## TEXT BLOCK
# # #

This was a prospective study, developed among patients undergoing hemodialysis treatment from January 2009 to August 2010, followed at two dialysis units located in the city of Rio Grande, southern Brazil. One hundred and fifty nine patients were enrolled in this survey, 116 from Unit 1 and 43 from Unit 2. The study was conducted with the approval of the local Ethics Committee of the Federal University of Rio Grande (number 7222741/2008). Written informed consent was obtained from all patients, and eligibility criteria included age over 17 years and agreement to answer a standardized questionnaire containing sociodemographic variables as well as information on risk behaviors and practices relevant to HCV acquisition.

Samples

HCV serology, alanine aminotransferase levels and other biochemical variables were carried out at the dialysis units. Both units performed HCV screening on their patients periodically, on a quarterly basis, by a third-generation anti-HCV ELISA (Imuno-Elisa Anti-HCV, Wamma Diagnóstica, São Paulo, Brazil). During serological screening, one additional sample of 5 mL of whole blood was collected into an ethylenediamine tetraacetic acid tube from each patient enrolled in the study. Plasma was separated and sent to the Laboratory of Molecular Biology of Universidade Federal do Rio Grande (FURG) and stored at −80°C. HCV-positive samples (n = 37) were thawed and analyzed for HCV RNA detection and genotyping.

Determination of HCV RNA and HCV genotype

Viral RNA was extracted from 140 μL of plasma with the QIAamp Viral RNA extraction kit (Qiagen, Chatsworth, USA). A final volume of 60 μL of viral RNA was mixed with 600 ng of random primers (Life Technologies, Carlsbad, USA) in diethylpyrocarbonate-treated water and incubated for 10 min at 70°C. Reverse transcription was carried out with 200 U of Moloney Murine Leukemia Virus reverse transcriptase (Life Technologies, Carlsbad, U.S.A.), 0.1 mol/L DTT, 25 U of RNaseOUT (Life Technologies) and 0.5 mmol/L of each deoxynucleotide for 90 minutes at 37°C. A semi-nested polymerase chain reaction (PCR) assay was conducted with the primers Pr3 (5′-TATGAYACCCGCTGYTTTGACTC-3′; outer foward), Pr4 (5′-GCNGARTAYCTVGTCATAGCCTC-3′; inner foward) and Pr5 (5′-GCTAGTCATAGCCTCCGT-3′; reverse) to amplify a 380 bp product corresponding to an internal region of HCV NS5b gene [46]. Additional nested PCR assays were performed with primers PTC1 (5′CGTTAGTATGAGTGTCGTGC3′) and NCR2 (5′ATACTCGAGGTGCACGGTCTACGAGACCT3′) in the first round, and with PTC3 (5′GTGTCGTGCAGCCTCCAGG3′) and NCR4 (5′CACTCTCGAGCACCC TATCAGGCAGT3′) in the second round, to amplify a 220 bp product corresponding to a region of HCV 5′UTR (Campiotto et al., 2005). Finally, for a subset of HCV subtype 2b (see Results), another semi-nested PCR reaction was carried out for amplifying a 470 bp viral genomic fragment spanning the end of the core and the beginning of the E1 genes, using the primers E1-Fow (5′GGCGTCGGTGTYAGRGTYCTGG3′), E1-1stRev (5′GGCRGTCCGRTTTATGTGCC3′) and E1-2ndRev (5′ATGACYTTGGCCCACGCTCC3′). PCR products were analyzed by electrophoresis through a 1.5% agarose gel stained with ethidium bromide.

# # #

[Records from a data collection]

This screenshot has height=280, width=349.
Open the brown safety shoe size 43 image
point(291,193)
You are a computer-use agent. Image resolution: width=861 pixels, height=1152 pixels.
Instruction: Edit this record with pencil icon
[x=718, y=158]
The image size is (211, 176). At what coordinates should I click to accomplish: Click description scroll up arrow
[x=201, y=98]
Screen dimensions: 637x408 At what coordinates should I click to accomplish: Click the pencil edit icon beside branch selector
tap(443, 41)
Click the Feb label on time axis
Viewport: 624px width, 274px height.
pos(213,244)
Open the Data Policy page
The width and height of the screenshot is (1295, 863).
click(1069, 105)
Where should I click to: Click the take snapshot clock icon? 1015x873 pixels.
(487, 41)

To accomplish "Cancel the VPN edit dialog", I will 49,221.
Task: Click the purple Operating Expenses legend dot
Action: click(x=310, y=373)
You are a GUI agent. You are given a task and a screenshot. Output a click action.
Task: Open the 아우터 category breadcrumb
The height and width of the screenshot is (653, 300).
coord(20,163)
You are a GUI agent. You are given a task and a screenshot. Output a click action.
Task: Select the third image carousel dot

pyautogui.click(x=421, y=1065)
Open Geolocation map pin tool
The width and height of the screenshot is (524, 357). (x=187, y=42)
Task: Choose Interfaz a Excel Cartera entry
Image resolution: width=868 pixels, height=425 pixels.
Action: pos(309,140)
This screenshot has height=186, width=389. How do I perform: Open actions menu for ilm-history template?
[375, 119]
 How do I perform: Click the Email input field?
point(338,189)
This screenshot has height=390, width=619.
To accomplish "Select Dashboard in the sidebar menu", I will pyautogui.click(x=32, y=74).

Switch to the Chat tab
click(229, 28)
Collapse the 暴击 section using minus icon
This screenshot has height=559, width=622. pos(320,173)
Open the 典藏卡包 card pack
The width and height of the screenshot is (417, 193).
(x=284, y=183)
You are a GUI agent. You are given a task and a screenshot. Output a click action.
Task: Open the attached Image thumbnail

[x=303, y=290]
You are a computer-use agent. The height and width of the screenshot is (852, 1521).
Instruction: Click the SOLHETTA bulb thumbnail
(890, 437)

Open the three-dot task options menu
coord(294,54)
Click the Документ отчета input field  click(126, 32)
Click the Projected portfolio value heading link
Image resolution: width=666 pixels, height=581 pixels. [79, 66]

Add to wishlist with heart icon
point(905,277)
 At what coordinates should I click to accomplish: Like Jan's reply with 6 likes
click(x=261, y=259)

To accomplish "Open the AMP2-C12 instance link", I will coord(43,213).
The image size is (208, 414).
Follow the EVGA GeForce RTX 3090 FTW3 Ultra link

# # #

## WHAT YOU SHOULD DO
Copy the passage of the text on hepatitis C in dialysis patients from "This was a prospective" up to and including "to HCV acquisition.", swapping "survey" for "investigation". The data here are separate material, unrelated to the text on hepatitis C in dialysis patients.

## EXERCISE OUTPUT
This was a prospective study, developed among patients undergoing hemodialysis treatment from January 2009 to August 2010, followed at two dialysis units located in the city of Rio Grande, southern Brazil. One hundred and fifty nine patients were enrolled in this investigation, 116 from Unit 1 and 43 from Unit 2. The study was conducted with the approval of the local Ethics Committee of the Federal University of Rio Grande (number 7222741/2008). Written informed consent was obtained from all patients, and eligibility criteria included age over 17 years and agreement to answer a standardized questionnaire containing sociodemographic variables as well as information on risk behaviors and practices relevant to HCV acquisition.